So what you are saying that it's not actually a C REPL. It's a GDB expression REPL which is very different. What was the original point of your comment?
There is the germ of an idea here, for sure. It is very easy to map C libraries to Swift. Binding LibPQ, for example, requires just a five line "module map" file:
Would not be my first choice. A good REPL allows you to write code quickly and off the top of your head. As article notes, Swift’s C pointer/buffer semantics are absolutely horrendous, liable to melt the top of your head instead. If you understand C it just gets in your way. If you don’t understand C it gets in your way even worse.
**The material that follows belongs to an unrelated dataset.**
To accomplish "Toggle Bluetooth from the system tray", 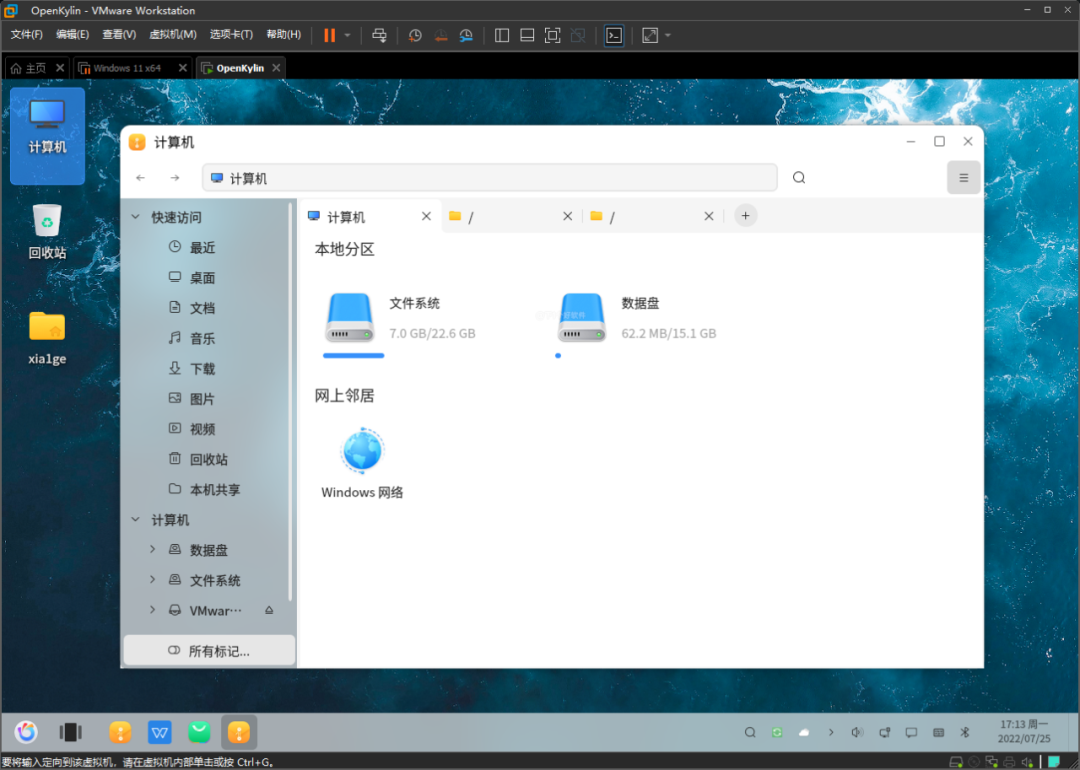I will (x=963, y=732).
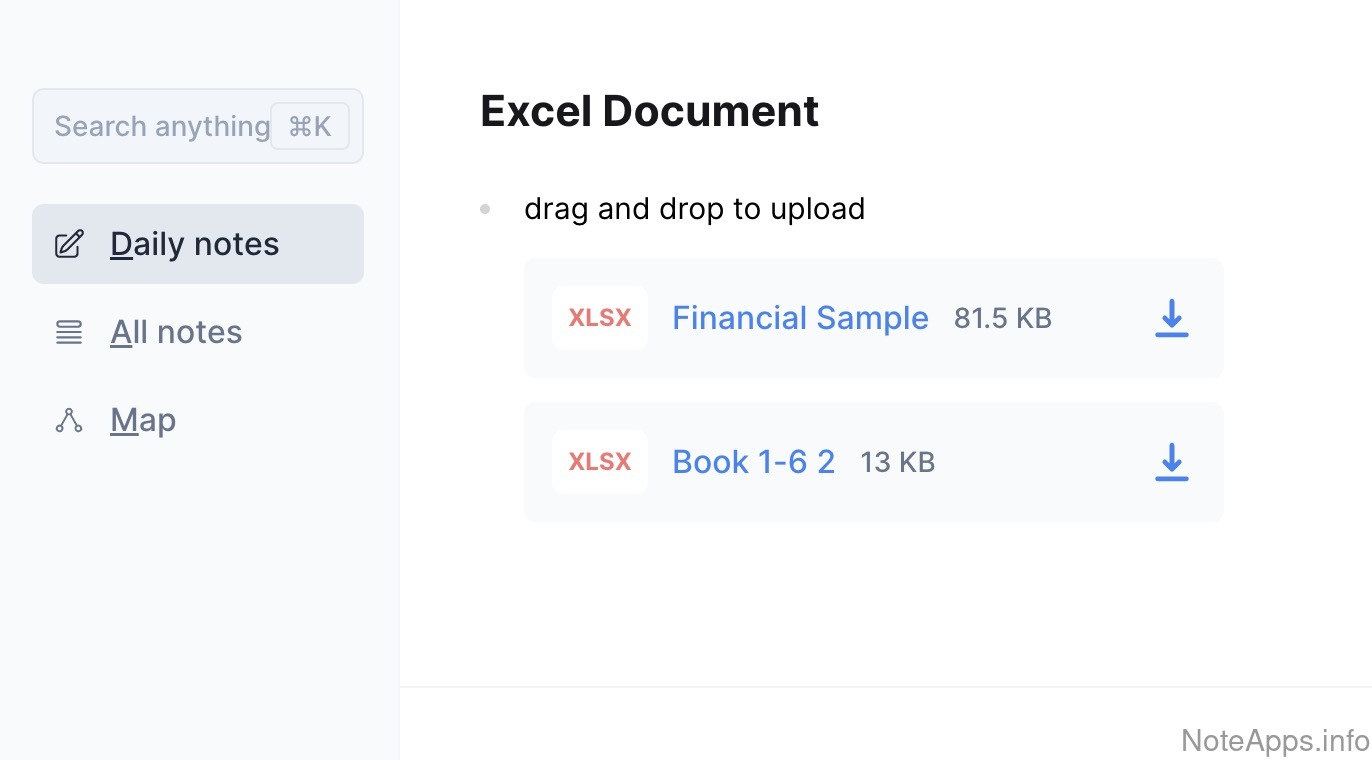Click the NoteApps.info watermark text
The image size is (1372, 760).
pyautogui.click(x=1275, y=741)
Working with ObjC classes is cleaner, but even that has bridging issues.
Incidentally, the Swift REPL itself has another nasty misfeature: it always outputs the fully introspected debug representation of complex values, rather than calling `description`/`debugDescription` where available. Not really an issue when working with pointers, but for native structs and classes with complex internal state it can print screens and screens of unreadable noise, totally defeating the purpose. Conversely, the GUI-based “Swift Playgrounds” REPL prints line output right but lacks the CLI’s persistency so re-evaluates all lines every time a new line is entered, making it useless for stateful work.
TL;DR: Swift’s a hairy mess. [paraphrased jwz aphorism goes here]
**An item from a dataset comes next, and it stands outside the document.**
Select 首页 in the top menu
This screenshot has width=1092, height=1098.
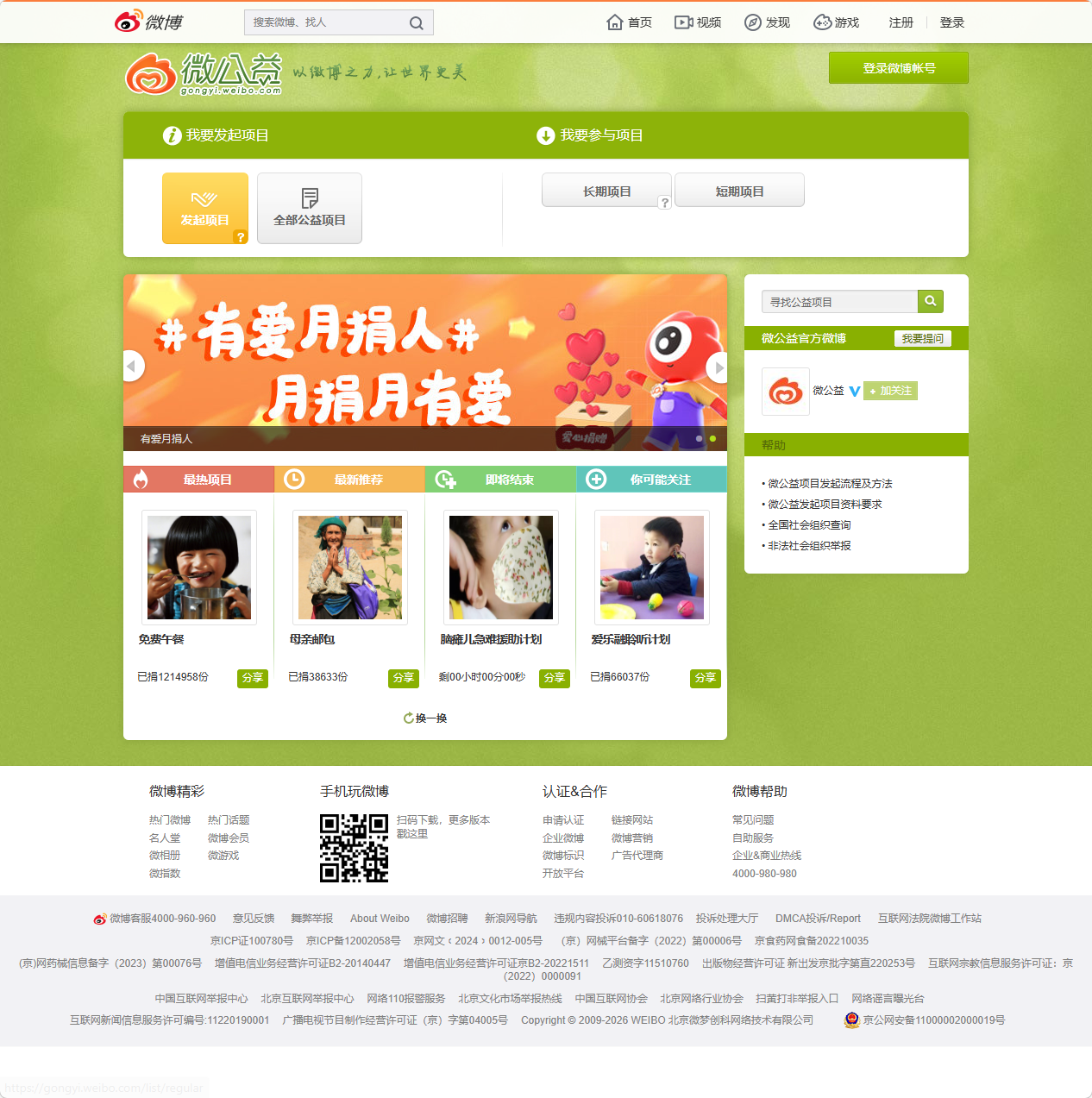638,22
Well, it's all in the name, no? And the use is rather obvious, mutable vs not, typed vs not, and buffer types (contiguous memory with count of items) or not.
Indeed it would be, because then no-one would want to use C.
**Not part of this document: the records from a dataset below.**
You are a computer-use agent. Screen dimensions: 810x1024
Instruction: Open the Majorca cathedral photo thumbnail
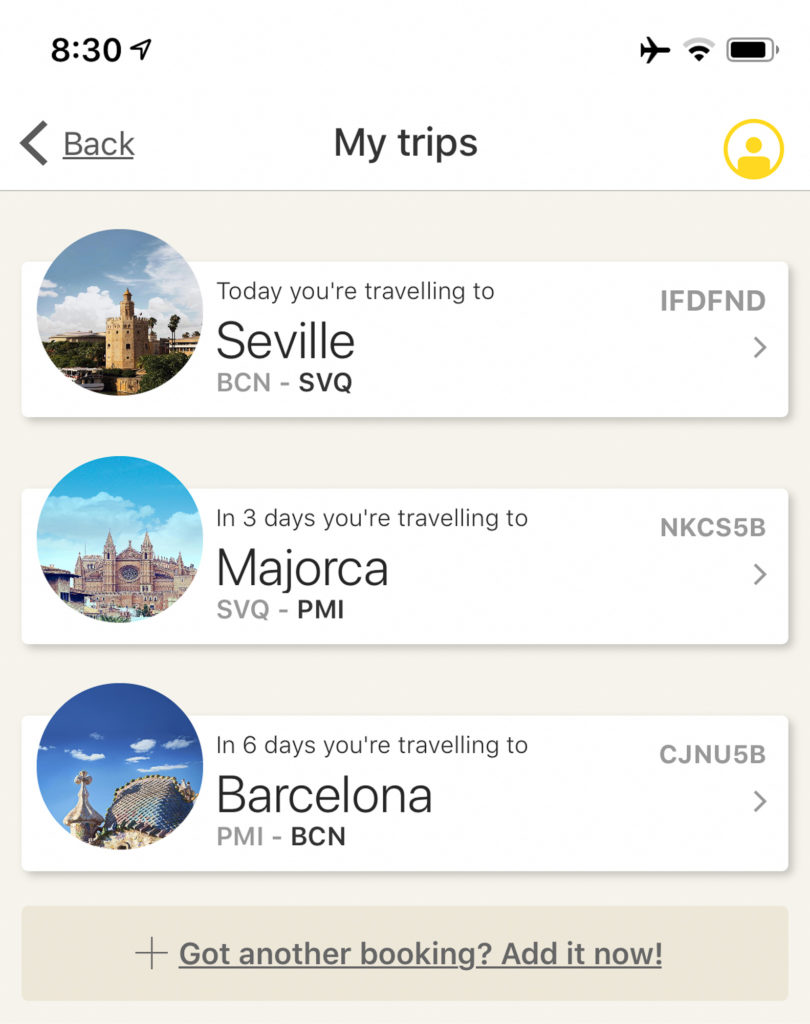(x=120, y=539)
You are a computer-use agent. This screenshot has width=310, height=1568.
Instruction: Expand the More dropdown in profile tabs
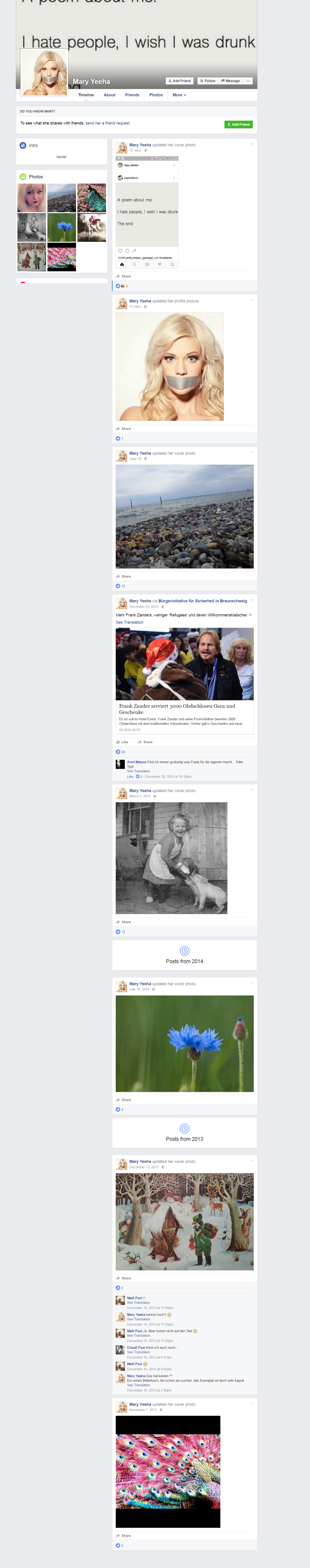(x=179, y=95)
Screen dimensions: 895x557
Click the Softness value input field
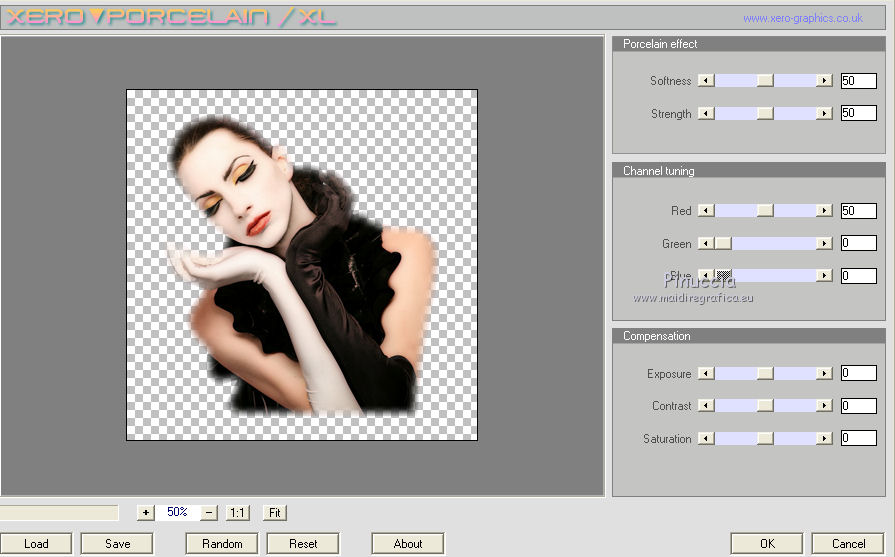tap(858, 81)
All languages are abstractions, but there are good abstractions and there are bad abstractions, and a truly depressing number of Swift abstractions fall firmly in the “not good” camp.
A well-designed type system abstraction would support and encourage free and open-ended composition of clearly-defined individual orthogonal concerns. Thus mutability would be a composable trait, `Mutable<Pointer<…>>`, untyped would just be `Pointer` without a constaint (Void being the default), and buffers would likewise be expressed via constraint, `Pointer<Buffer<TYPE,COUNT>>`. But Swift’s type system was designed by amateurs; its inconsistencies and lack of expressivity resulting in a stdlib that’s a bloated convoluted mess as it struggles around those limitations. (Makes even Ruby’s stdlib APIs look clean, consistent, and concise!)
> But Swift’s type system was designed by amateurs
LOL. The amateurish type system design is the one you've described. Mutable<Pointer<...>> either makes the wrong thing mutable, or makes too much stuff mutable. Pointer<Buffer<Type, Count>> would make the whole language more complicated, and it doesn't solve any of the problems Swift's pointers solve. The Swift devs in fact are not amateurs, and it shows in how they managed to keep things simple, instead of convoluting the problem with total I-am-a-very-smart-Haskell-programmer complexity.
> Thus mutability would be a composable trait
I mean, this is a major tell. You don't just hand-wave mutability being a composable trait.
“Mutable<Pointer<...>> either makes the wrong thing mutable, or makes too much stuff mutable.”
You may be reading `Mutable<>` overly literally. I just used generic notation for familiarity; that doesn’t mean it’d map directly to a struct. Have it be a `mut[able]` keyword if you prefer. The point is, it can be applied to any type, and eliminates the need for let and var definitions.
“Pointer<Buffer<Type, Count>> would make the whole language more complicated”
Why? We’ve gone from ten single-purpose types to three general-purpose ones: Mutable<>, Pointer<>, and Buffer<>. (And, in practice, Buffer would merge with Data, so really it’s two.)
“The Swift devs in fact are not amateurs, and it shows in how they managed to keep things simple”
Oh really. There is nothing simple about Swift, a language designed by C++ programmers to be a “better C++”. Just the fact it implements every collection type (String, Array, Dictionary, Set) twice—once as a class and then again as a struct—puts the lie to that.
And then, of course, adopted by Apple and bodged into a “better ObjC++”. Which has even more hair on. See also:
“You don't just hand-wave mutability being a composable trait.”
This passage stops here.